» To do: Each entry must appear in the answer exactly as it does here.

── Data records

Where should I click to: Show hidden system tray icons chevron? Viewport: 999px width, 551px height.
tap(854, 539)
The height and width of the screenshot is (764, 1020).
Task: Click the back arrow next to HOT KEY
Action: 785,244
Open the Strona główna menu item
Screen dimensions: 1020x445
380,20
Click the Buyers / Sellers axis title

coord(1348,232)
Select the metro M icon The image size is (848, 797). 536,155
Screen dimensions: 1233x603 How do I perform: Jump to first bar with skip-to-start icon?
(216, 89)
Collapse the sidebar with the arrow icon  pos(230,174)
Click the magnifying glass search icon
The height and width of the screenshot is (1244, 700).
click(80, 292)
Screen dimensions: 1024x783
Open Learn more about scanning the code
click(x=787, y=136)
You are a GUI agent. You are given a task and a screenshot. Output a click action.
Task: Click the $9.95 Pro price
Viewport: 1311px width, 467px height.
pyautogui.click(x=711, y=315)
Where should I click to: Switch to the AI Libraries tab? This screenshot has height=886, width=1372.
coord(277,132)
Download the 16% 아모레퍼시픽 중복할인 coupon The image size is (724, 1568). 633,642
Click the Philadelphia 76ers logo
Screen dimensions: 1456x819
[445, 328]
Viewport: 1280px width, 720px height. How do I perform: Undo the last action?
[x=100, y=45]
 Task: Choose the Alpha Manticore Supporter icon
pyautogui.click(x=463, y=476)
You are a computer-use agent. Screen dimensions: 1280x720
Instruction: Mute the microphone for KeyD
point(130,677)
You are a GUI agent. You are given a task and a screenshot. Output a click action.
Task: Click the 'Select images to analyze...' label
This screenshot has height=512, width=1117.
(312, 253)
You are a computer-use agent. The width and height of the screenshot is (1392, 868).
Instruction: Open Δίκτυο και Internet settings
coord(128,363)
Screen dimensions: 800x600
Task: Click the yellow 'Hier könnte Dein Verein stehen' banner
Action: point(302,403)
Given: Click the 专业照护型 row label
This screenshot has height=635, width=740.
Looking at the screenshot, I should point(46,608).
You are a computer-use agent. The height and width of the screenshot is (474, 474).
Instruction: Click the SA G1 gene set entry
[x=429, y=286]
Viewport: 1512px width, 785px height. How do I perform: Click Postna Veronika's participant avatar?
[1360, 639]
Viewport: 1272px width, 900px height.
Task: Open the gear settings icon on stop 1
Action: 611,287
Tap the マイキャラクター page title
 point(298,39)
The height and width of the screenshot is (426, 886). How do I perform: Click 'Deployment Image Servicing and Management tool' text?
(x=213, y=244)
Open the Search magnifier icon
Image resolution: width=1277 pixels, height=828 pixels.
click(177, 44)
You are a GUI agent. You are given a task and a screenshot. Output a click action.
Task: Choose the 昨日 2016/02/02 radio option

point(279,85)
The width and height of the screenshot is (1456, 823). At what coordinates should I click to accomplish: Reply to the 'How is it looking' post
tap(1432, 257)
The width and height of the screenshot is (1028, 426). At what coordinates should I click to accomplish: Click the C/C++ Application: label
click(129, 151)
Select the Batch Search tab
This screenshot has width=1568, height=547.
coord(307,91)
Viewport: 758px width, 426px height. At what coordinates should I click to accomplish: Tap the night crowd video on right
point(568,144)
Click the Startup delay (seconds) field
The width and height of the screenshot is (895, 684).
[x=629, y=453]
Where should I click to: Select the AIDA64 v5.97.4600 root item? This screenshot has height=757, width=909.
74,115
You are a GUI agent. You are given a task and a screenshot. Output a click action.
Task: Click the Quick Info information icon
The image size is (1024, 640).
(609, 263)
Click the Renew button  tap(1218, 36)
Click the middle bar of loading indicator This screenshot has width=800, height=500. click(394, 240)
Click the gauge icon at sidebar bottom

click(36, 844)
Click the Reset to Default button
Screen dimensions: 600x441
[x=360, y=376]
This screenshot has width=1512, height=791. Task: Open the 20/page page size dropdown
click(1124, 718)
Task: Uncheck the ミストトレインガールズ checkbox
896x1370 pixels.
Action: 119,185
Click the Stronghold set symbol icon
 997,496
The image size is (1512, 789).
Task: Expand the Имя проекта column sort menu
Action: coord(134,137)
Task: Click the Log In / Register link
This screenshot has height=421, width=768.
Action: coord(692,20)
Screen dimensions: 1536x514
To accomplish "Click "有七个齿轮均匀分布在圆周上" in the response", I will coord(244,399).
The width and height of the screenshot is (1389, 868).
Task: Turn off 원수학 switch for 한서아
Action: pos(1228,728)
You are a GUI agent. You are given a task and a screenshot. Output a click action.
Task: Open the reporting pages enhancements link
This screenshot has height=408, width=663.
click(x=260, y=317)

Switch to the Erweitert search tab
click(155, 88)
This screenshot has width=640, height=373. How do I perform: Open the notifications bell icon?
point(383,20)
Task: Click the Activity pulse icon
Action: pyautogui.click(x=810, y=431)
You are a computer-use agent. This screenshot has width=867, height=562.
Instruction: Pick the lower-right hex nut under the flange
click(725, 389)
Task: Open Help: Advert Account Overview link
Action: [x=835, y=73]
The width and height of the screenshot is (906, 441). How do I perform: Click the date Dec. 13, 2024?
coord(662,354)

────

» Answer:
Where should I click to: Show hidden system tray icons chevron? Viewport: 999px width, 551px height.
tap(854, 539)
The height and width of the screenshot is (764, 1020).
Task: Click the back arrow next to HOT KEY
Action: 785,244
Open the Strona główna menu item
Screen dimensions: 1020x445
380,20
Click the Buyers / Sellers axis title

coord(1348,232)
Select the metro M icon The image size is (848, 797). 536,155
Screen dimensions: 1233x603 How do I perform: Jump to first bar with skip-to-start icon?
(216, 89)
Collapse the sidebar with the arrow icon  pos(230,174)
Click the magnifying glass search icon
The height and width of the screenshot is (1244, 700).
click(80, 292)
Screen dimensions: 1024x783
Open Learn more about scanning the code
click(x=787, y=136)
You are a GUI agent. You are given a task and a screenshot. Output a click action.
Task: Click the $9.95 Pro price
Viewport: 1311px width, 467px height.
pyautogui.click(x=711, y=315)
Where should I click to: Switch to the AI Libraries tab? This screenshot has height=886, width=1372.
coord(277,132)
Download the 16% 아모레퍼시픽 중복할인 coupon The image size is (724, 1568). 633,642
Click the Philadelphia 76ers logo
Screen dimensions: 1456x819
[445, 328]
Viewport: 1280px width, 720px height. How do I perform: Undo the last action?
[x=100, y=45]
 Task: Choose the Alpha Manticore Supporter icon
pyautogui.click(x=463, y=476)
You are a computer-use agent. Screen dimensions: 1280x720
Instruction: Mute the microphone for KeyD
point(130,677)
You are a GUI agent. You are given a task and a screenshot. Output a click action.
Task: Click the 'Select images to analyze...' label
This screenshot has height=512, width=1117.
(312, 253)
You are a computer-use agent. The width and height of the screenshot is (1392, 868).
Instruction: Open Δίκτυο και Internet settings
coord(128,363)
Screen dimensions: 800x600
Task: Click the yellow 'Hier könnte Dein Verein stehen' banner
Action: point(302,403)
Given: Click the 专业照护型 row label
This screenshot has height=635, width=740.
Looking at the screenshot, I should point(46,608).
You are a computer-use agent. The height and width of the screenshot is (474, 474).
Instruction: Click the SA G1 gene set entry
[x=429, y=286]
Viewport: 1512px width, 785px height. How do I perform: Click Postna Veronika's participant avatar?
[1360, 639]
Viewport: 1272px width, 900px height.
Task: Open the gear settings icon on stop 1
Action: 611,287
Tap the マイキャラクター page title
 point(298,39)
The height and width of the screenshot is (426, 886). How do I perform: Click 'Deployment Image Servicing and Management tool' text?
(x=213, y=244)
Open the Search magnifier icon
Image resolution: width=1277 pixels, height=828 pixels.
click(177, 44)
You are a GUI agent. You are given a task and a screenshot. Output a click action.
Task: Choose the 昨日 2016/02/02 radio option

point(279,85)
The width and height of the screenshot is (1456, 823). At what coordinates should I click to accomplish: Reply to the 'How is it looking' post
tap(1432, 257)
The width and height of the screenshot is (1028, 426). At what coordinates should I click to accomplish: Click the C/C++ Application: label
click(129, 151)
Select the Batch Search tab
This screenshot has width=1568, height=547.
coord(307,91)
Viewport: 758px width, 426px height. At what coordinates should I click to accomplish: Tap the night crowd video on right
point(568,144)
Click the Startup delay (seconds) field
The width and height of the screenshot is (895, 684).
[x=629, y=453]
Where should I click to: Select the AIDA64 v5.97.4600 root item? This screenshot has height=757, width=909.
74,115
You are a GUI agent. You are given a task and a screenshot. Output a click action.
Task: Click the Quick Info information icon
The image size is (1024, 640).
(609, 263)
Click the Renew button  tap(1218, 36)
Click the middle bar of loading indicator This screenshot has width=800, height=500. click(394, 240)
Click the gauge icon at sidebar bottom

click(36, 844)
Click the Reset to Default button
Screen dimensions: 600x441
[x=360, y=376]
This screenshot has width=1512, height=791. Task: Open the 20/page page size dropdown
click(1124, 718)
Task: Uncheck the ミストトレインガールズ checkbox
896x1370 pixels.
Action: 119,185
Click the Stronghold set symbol icon
 997,496
The image size is (1512, 789).
Task: Expand the Имя проекта column sort menu
Action: coord(134,137)
Task: Click the Log In / Register link
This screenshot has height=421, width=768.
Action: coord(692,20)
Screen dimensions: 1536x514
To accomplish "Click "有七个齿轮均匀分布在圆周上" in the response", I will coord(244,399).
The width and height of the screenshot is (1389, 868).
Task: Turn off 원수학 switch for 한서아
Action: pos(1228,728)
You are a GUI agent. You are given a task and a screenshot. Output a click action.
Task: Open the reporting pages enhancements link
This screenshot has height=408, width=663.
click(x=260, y=317)

Switch to the Erweitert search tab
click(155, 88)
This screenshot has width=640, height=373. How do I perform: Open the notifications bell icon?
point(383,20)
Task: Click the Activity pulse icon
Action: pyautogui.click(x=810, y=431)
You are a computer-use agent. This screenshot has width=867, height=562.
Instruction: Pick the lower-right hex nut under the flange
click(725, 389)
Task: Open Help: Advert Account Overview link
Action: [x=835, y=73]
The width and height of the screenshot is (906, 441). How do I perform: Click the date Dec. 13, 2024?
coord(662,354)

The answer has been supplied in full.